---------- INPUT FOR THIS TASK ----------

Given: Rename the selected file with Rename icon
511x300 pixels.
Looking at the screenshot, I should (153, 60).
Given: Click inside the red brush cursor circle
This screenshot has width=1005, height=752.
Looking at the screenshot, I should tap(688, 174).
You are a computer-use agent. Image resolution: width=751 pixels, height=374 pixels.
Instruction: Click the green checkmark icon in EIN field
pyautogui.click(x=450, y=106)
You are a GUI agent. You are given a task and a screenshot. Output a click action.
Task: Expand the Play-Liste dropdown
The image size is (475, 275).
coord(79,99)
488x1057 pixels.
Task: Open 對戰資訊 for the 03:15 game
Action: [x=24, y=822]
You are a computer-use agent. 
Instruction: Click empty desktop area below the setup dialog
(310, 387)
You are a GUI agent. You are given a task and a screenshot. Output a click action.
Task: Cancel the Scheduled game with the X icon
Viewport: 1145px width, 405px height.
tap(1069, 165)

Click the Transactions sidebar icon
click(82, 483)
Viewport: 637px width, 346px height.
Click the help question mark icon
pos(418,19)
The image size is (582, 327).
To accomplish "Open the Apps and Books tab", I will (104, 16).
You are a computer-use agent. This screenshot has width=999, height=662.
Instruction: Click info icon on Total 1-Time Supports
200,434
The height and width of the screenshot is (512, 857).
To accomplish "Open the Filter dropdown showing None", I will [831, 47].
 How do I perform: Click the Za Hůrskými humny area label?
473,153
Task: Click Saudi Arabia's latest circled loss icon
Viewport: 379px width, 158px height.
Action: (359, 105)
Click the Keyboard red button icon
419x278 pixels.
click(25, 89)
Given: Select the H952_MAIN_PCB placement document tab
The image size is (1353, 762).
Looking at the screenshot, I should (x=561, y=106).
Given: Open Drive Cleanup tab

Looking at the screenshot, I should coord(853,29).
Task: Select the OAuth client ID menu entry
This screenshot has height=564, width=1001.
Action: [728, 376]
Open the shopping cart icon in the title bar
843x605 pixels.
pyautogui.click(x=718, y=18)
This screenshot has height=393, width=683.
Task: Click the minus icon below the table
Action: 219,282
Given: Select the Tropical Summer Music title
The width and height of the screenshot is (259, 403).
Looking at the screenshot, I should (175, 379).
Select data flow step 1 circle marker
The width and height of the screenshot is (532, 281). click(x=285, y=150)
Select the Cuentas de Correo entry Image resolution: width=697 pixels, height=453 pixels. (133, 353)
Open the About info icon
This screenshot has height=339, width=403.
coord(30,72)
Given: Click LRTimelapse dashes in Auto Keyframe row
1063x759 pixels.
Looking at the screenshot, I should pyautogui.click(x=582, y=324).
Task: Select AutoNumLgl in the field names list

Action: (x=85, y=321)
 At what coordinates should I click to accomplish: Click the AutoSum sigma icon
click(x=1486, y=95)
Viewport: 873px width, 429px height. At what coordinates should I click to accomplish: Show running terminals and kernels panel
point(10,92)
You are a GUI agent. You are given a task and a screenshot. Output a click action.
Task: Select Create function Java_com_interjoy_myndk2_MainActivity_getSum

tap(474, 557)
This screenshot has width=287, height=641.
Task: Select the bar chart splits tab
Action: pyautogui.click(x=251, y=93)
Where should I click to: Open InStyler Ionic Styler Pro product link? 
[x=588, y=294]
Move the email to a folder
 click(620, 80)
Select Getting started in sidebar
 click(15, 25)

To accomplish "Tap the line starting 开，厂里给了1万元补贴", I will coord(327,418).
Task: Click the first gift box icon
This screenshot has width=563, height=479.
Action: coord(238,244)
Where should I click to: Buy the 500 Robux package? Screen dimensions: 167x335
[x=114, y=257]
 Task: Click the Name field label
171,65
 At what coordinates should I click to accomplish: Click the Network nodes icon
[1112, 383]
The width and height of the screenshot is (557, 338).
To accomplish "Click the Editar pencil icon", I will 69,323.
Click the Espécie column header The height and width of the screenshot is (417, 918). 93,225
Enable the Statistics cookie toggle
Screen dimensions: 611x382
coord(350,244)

----------

■ TASK INSTRUCTIONS
Nothing may be left out or altered: reproduce the complete listing.

■ RESPONSE AREA
Given: Rename the selected file with Rename icon
511x300 pixels.
Looking at the screenshot, I should (153, 60).
Given: Click inside the red brush cursor circle
This screenshot has width=1005, height=752.
Looking at the screenshot, I should tap(688, 174).
You are a computer-use agent. Image resolution: width=751 pixels, height=374 pixels.
Instruction: Click the green checkmark icon in EIN field
pyautogui.click(x=450, y=106)
You are a GUI agent. You are given a task and a screenshot. Output a click action.
Task: Expand the Play-Liste dropdown
The image size is (475, 275).
coord(79,99)
488x1057 pixels.
Task: Open 對戰資訊 for the 03:15 game
Action: [x=24, y=822]
You are a computer-use agent. 
Instruction: Click empty desktop area below the setup dialog
(310, 387)
You are a GUI agent. You are given a task and a screenshot. Output a click action.
Task: Cancel the Scheduled game with the X icon
Viewport: 1145px width, 405px height.
tap(1069, 165)

Click the Transactions sidebar icon
click(82, 483)
Viewport: 637px width, 346px height.
Click the help question mark icon
pos(418,19)
The image size is (582, 327).
To accomplish "Open the Apps and Books tab", I will (104, 16).
You are a computer-use agent. This screenshot has width=999, height=662.
Instruction: Click info icon on Total 1-Time Supports
200,434
The height and width of the screenshot is (512, 857).
To accomplish "Open the Filter dropdown showing None", I will [831, 47].
 How do I perform: Click the Za Hůrskými humny area label?
473,153
Task: Click Saudi Arabia's latest circled loss icon
Viewport: 379px width, 158px height.
Action: (359, 105)
Click the Keyboard red button icon
419x278 pixels.
click(25, 89)
Given: Select the H952_MAIN_PCB placement document tab
The image size is (1353, 762).
Looking at the screenshot, I should (x=561, y=106).
Given: Open Drive Cleanup tab

Looking at the screenshot, I should coord(853,29).
Task: Select the OAuth client ID menu entry
This screenshot has height=564, width=1001.
Action: [728, 376]
Open the shopping cart icon in the title bar
843x605 pixels.
pyautogui.click(x=718, y=18)
This screenshot has height=393, width=683.
Task: Click the minus icon below the table
Action: 219,282
Given: Select the Tropical Summer Music title
The width and height of the screenshot is (259, 403).
Looking at the screenshot, I should (175, 379).
Select data flow step 1 circle marker
The width and height of the screenshot is (532, 281). click(x=285, y=150)
Select the Cuentas de Correo entry Image resolution: width=697 pixels, height=453 pixels. (133, 353)
Open the About info icon
This screenshot has height=339, width=403.
coord(30,72)
Given: Click LRTimelapse dashes in Auto Keyframe row
1063x759 pixels.
Looking at the screenshot, I should pyautogui.click(x=582, y=324).
Task: Select AutoNumLgl in the field names list

Action: (x=85, y=321)
 At what coordinates should I click to accomplish: Click the AutoSum sigma icon
click(x=1486, y=95)
Viewport: 873px width, 429px height. At what coordinates should I click to accomplish: Show running terminals and kernels panel
point(10,92)
You are a GUI agent. You are given a task and a screenshot. Output a click action.
Task: Select Create function Java_com_interjoy_myndk2_MainActivity_getSum

tap(474, 557)
This screenshot has width=287, height=641.
Task: Select the bar chart splits tab
Action: pyautogui.click(x=251, y=93)
Where should I click to: Open InStyler Ionic Styler Pro product link? 
[x=588, y=294]
Move the email to a folder
 click(620, 80)
Select Getting started in sidebar
 click(15, 25)

To accomplish "Tap the line starting 开，厂里给了1万元补贴", I will coord(327,418).
Task: Click the first gift box icon
This screenshot has width=563, height=479.
Action: coord(238,244)
Where should I click to: Buy the 500 Robux package? Screen dimensions: 167x335
[x=114, y=257]
 Task: Click the Name field label
171,65
 At what coordinates should I click to accomplish: Click the Network nodes icon
[1112, 383]
The width and height of the screenshot is (557, 338).
To accomplish "Click the Editar pencil icon", I will 69,323.
Click the Espécie column header The height and width of the screenshot is (417, 918). 93,225
Enable the Statistics cookie toggle
Screen dimensions: 611x382
coord(350,244)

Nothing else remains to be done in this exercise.